== What to work on ==
Starting at the line with "This screenshot has" and going on through the line with "Image resolution: width=703", reproduce each line in the records below exactly and nothing more.

== Input ==
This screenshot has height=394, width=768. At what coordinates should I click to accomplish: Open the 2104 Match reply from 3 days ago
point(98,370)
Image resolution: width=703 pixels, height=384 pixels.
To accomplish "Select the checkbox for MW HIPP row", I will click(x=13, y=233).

==

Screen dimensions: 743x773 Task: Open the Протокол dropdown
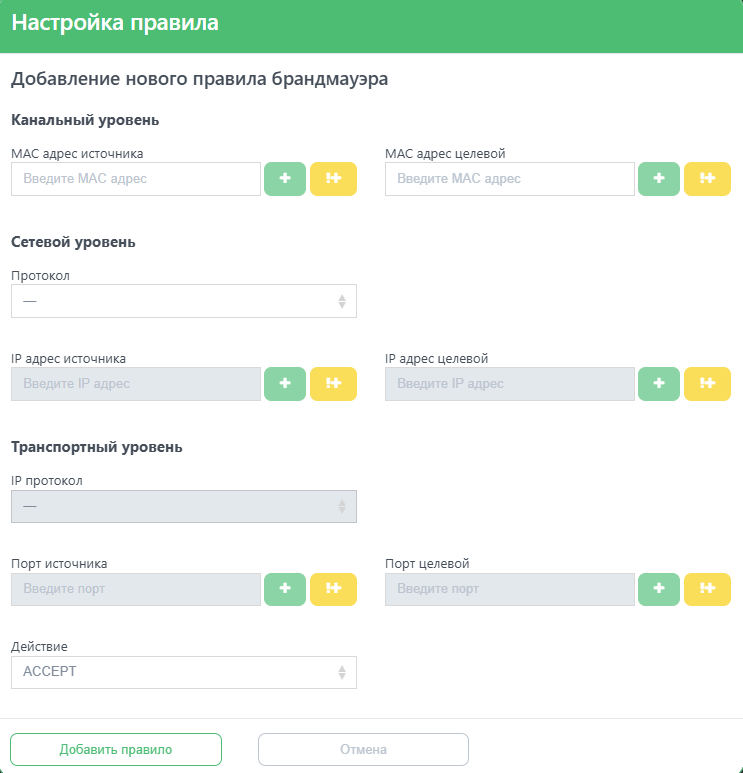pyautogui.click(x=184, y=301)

--

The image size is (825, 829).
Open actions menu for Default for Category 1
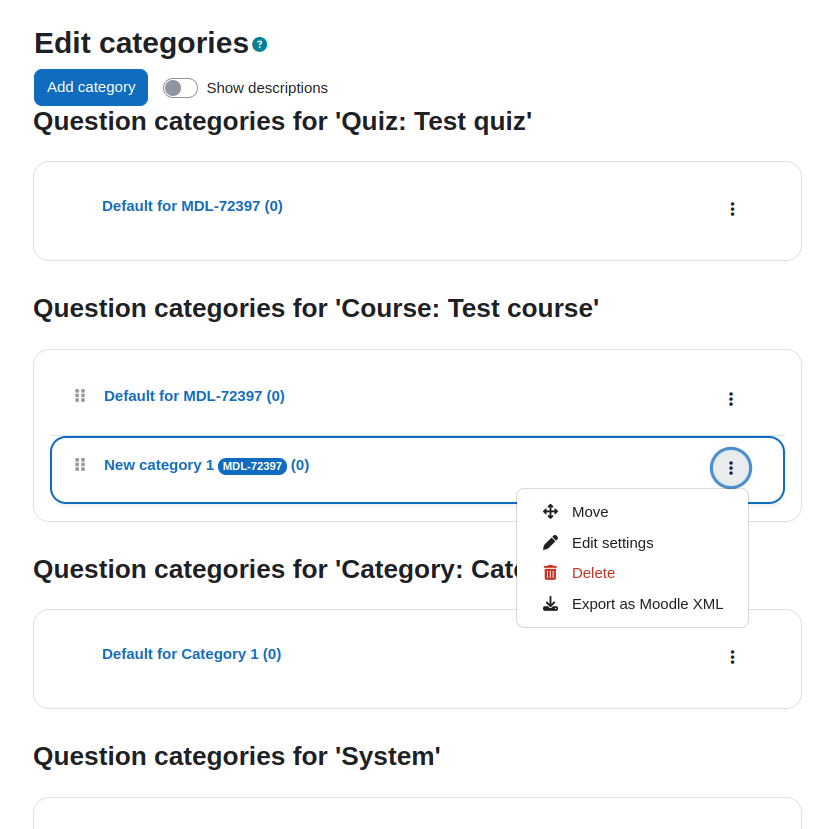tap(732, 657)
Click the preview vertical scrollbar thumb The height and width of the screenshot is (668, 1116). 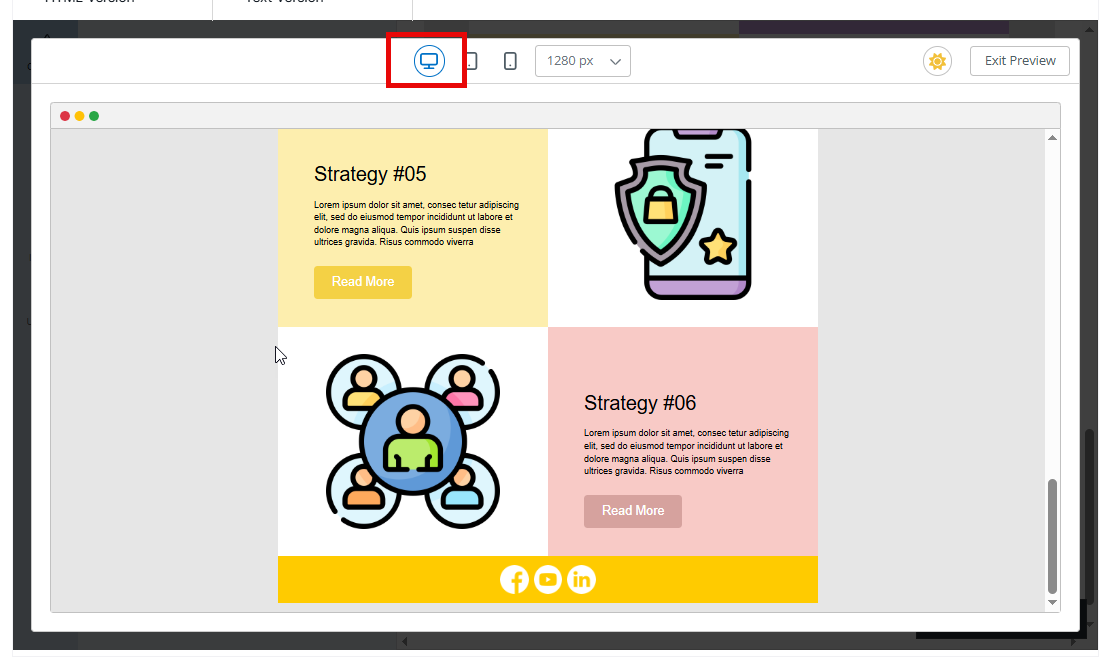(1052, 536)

== Exercise output ==
This screenshot has height=394, width=768. At what coordinates should I click to accomplish: Open the 2104 Match reply from 3 days ago
point(98,370)
Image resolution: width=703 pixels, height=384 pixels.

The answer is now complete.